Stated problem:
Render the data as a numbered list with blank lines left out, starting with the line that contains "Viewport: 726px width, 1568px height." and going on through the line that contains "I will coord(1369,146).", both included.

Record extracts:

"""

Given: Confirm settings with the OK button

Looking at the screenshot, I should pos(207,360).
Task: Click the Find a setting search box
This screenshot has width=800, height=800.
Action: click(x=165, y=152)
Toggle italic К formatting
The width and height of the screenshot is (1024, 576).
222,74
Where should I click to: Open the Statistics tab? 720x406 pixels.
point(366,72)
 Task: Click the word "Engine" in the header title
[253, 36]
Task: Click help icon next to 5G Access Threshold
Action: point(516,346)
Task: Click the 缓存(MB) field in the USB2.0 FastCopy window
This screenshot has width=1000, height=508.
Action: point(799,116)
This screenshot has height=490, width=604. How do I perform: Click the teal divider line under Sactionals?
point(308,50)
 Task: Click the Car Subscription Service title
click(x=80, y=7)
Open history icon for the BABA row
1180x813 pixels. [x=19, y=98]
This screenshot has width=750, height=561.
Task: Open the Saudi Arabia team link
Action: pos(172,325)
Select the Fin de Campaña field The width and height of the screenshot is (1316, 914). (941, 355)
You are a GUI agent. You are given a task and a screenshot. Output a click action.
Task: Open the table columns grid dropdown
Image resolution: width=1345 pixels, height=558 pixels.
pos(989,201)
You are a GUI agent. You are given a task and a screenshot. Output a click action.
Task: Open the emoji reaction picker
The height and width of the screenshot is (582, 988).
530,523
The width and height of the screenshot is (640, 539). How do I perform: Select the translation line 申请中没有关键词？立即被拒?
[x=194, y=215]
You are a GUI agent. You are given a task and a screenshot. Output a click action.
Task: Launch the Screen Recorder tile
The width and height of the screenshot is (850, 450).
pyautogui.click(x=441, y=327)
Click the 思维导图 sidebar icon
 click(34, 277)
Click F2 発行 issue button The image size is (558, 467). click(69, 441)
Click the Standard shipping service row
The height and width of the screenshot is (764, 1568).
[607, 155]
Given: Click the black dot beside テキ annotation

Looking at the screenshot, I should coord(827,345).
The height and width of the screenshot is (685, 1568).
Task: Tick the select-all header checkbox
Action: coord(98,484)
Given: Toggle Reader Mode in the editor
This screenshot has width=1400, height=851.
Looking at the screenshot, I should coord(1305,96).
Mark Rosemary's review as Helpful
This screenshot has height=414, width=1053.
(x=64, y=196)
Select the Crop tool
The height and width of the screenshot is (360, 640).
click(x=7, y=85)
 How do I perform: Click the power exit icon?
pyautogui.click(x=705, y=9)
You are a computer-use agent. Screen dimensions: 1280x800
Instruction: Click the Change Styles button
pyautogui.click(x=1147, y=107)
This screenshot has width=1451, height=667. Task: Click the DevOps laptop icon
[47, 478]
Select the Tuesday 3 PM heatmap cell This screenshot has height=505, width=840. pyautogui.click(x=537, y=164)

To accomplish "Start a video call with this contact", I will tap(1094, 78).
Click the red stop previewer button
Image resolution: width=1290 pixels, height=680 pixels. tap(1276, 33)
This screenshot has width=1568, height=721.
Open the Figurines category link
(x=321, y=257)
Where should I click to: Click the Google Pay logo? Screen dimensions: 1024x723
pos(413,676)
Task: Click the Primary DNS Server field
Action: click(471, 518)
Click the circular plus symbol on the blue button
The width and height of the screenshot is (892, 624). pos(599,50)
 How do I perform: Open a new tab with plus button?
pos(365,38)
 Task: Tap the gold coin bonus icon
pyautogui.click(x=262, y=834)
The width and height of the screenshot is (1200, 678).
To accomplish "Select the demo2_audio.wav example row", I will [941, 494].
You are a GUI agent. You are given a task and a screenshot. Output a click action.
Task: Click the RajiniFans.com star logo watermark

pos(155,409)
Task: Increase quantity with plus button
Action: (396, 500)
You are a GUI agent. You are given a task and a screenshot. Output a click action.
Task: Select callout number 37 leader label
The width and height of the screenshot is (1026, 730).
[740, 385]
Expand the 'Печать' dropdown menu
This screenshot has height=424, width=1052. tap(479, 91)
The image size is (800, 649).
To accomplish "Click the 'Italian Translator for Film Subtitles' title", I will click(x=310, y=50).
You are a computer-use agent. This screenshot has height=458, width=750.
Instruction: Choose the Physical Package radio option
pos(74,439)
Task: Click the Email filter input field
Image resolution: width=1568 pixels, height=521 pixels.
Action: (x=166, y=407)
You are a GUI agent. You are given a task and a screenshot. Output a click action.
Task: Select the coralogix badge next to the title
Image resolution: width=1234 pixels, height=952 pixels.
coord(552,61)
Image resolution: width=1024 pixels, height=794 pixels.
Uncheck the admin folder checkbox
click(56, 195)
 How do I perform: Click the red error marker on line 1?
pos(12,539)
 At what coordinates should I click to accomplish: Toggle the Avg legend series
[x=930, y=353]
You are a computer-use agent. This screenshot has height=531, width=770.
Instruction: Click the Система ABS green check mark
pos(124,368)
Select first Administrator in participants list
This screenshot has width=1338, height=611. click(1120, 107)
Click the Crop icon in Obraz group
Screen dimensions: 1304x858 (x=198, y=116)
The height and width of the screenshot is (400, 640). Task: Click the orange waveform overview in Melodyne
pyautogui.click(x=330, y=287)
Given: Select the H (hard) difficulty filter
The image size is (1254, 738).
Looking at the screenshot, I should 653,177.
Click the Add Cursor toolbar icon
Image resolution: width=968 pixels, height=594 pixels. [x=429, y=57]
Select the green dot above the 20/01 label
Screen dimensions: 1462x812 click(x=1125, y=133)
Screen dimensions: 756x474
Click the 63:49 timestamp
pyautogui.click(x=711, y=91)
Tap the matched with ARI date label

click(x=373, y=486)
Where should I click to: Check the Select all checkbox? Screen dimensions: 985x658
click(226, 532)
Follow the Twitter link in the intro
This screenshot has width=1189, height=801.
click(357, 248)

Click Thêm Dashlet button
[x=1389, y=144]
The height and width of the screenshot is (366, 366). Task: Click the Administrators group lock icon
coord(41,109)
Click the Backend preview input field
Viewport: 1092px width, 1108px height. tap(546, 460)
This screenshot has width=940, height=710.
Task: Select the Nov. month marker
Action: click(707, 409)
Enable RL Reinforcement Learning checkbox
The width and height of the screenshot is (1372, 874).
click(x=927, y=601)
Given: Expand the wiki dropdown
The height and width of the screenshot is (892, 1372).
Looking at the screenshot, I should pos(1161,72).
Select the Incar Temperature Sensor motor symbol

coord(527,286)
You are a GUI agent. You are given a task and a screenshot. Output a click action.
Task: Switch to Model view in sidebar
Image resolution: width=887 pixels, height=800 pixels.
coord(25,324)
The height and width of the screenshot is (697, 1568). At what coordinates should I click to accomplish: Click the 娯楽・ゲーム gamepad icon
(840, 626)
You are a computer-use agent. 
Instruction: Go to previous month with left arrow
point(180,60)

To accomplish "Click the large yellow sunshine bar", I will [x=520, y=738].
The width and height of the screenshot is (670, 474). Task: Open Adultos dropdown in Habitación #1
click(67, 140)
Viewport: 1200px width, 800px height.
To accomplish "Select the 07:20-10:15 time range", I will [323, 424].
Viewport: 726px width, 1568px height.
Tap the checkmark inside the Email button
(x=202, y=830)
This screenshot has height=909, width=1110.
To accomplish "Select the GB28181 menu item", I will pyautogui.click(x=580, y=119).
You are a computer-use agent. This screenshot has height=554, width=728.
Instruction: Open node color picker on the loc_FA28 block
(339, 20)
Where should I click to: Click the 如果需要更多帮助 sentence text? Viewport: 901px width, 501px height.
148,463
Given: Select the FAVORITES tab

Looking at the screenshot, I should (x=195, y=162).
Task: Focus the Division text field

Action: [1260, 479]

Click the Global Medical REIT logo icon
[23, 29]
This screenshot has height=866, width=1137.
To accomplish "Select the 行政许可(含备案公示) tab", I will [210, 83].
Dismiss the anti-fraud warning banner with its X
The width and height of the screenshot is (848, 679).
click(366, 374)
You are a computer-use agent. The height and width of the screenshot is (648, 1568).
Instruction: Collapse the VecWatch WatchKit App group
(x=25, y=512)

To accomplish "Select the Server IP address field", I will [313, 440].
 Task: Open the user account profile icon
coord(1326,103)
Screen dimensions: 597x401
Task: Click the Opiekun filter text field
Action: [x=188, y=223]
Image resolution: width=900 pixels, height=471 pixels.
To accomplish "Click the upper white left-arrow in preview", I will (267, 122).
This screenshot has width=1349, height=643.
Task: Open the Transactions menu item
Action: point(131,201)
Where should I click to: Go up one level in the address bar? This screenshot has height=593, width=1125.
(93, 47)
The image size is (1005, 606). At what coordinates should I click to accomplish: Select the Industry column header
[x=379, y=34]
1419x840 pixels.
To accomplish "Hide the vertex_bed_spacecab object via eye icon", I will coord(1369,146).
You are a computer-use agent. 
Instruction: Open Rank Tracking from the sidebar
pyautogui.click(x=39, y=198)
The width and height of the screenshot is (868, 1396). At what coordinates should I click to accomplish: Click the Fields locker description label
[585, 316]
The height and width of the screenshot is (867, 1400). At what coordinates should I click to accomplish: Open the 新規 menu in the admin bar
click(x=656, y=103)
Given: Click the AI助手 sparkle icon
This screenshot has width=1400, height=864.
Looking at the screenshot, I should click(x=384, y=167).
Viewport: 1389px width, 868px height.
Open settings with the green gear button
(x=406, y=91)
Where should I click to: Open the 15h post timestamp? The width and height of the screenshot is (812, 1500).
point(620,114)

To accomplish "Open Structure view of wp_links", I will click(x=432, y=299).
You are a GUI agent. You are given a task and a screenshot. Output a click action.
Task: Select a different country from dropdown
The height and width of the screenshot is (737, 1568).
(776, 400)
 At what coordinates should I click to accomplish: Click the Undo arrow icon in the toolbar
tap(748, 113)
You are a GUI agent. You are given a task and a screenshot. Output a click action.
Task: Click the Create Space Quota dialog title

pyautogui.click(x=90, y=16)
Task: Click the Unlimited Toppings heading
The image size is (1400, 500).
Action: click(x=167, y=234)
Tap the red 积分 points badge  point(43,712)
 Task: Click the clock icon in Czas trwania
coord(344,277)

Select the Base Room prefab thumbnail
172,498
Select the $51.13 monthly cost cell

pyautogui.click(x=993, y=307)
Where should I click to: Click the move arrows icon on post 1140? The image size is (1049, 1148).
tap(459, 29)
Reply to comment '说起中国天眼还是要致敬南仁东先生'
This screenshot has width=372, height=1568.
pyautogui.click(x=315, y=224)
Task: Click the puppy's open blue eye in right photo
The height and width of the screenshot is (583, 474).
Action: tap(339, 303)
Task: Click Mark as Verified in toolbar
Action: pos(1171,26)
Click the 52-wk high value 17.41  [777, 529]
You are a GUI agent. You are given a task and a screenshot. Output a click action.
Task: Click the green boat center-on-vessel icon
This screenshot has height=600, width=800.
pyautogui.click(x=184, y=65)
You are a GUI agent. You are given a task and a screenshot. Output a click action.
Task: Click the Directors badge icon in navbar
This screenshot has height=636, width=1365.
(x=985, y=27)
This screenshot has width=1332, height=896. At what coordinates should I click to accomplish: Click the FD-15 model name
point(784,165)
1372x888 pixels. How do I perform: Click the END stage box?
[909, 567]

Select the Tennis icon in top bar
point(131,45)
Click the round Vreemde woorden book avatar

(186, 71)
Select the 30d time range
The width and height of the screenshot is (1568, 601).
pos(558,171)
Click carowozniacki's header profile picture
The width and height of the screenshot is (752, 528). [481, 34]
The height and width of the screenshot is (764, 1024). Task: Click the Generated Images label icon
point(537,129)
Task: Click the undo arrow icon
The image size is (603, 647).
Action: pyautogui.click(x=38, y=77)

"""

The solution:
1. Viewport: 726px width, 1568px height.
2. Tap the checkmark inside the Email button
3. (x=202, y=830)
4. This screenshot has height=909, width=1110.
5. To accomplish "Select the GB28181 menu item", I will pyautogui.click(x=580, y=119).
6. You are a computer-use agent. This screenshot has height=554, width=728.
7. Instruction: Open node color picker on the loc_FA28 block
8. (339, 20)
9. Where should I click to: Click the 如果需要更多帮助 sentence text? Viewport: 901px width, 501px height.
10. 148,463
11. Given: Select the FAVORITES tab
12. Looking at the screenshot, I should (x=195, y=162).
13. Task: Focus the Division text field
14. Action: [1260, 479]
15. Click the Global Medical REIT logo icon
16. [23, 29]
17. This screenshot has height=866, width=1137.
18. To accomplish "Select the 行政许可(含备案公示) tab", I will [210, 83].
19. Dismiss the anti-fraud warning banner with its X
20. The width and height of the screenshot is (848, 679).
21. click(366, 374)
22. You are a computer-use agent. The height and width of the screenshot is (648, 1568).
23. Instruction: Collapse the VecWatch WatchKit App group
24. (x=25, y=512)
25. To accomplish "Select the Server IP address field", I will [313, 440].
26.  Task: Open the user account profile icon
27. coord(1326,103)
28. Screen dimensions: 597x401
29. Task: Click the Opiekun filter text field
30. Action: [x=188, y=223]
31. Image resolution: width=900 pixels, height=471 pixels.
32. To accomplish "Click the upper white left-arrow in preview", I will (267, 122).
33. This screenshot has width=1349, height=643.
34. Task: Open the Transactions menu item
35. Action: point(131,201)
36. Where should I click to: Go up one level in the address bar? This screenshot has height=593, width=1125.
37. (93, 47)
38. The image size is (1005, 606). At what coordinates should I click to accomplish: Select the Industry column header
39. [x=379, y=34]
40. 1419x840 pixels.
41. To accomplish "Hide the vertex_bed_spacecab object via eye icon", I will coord(1369,146).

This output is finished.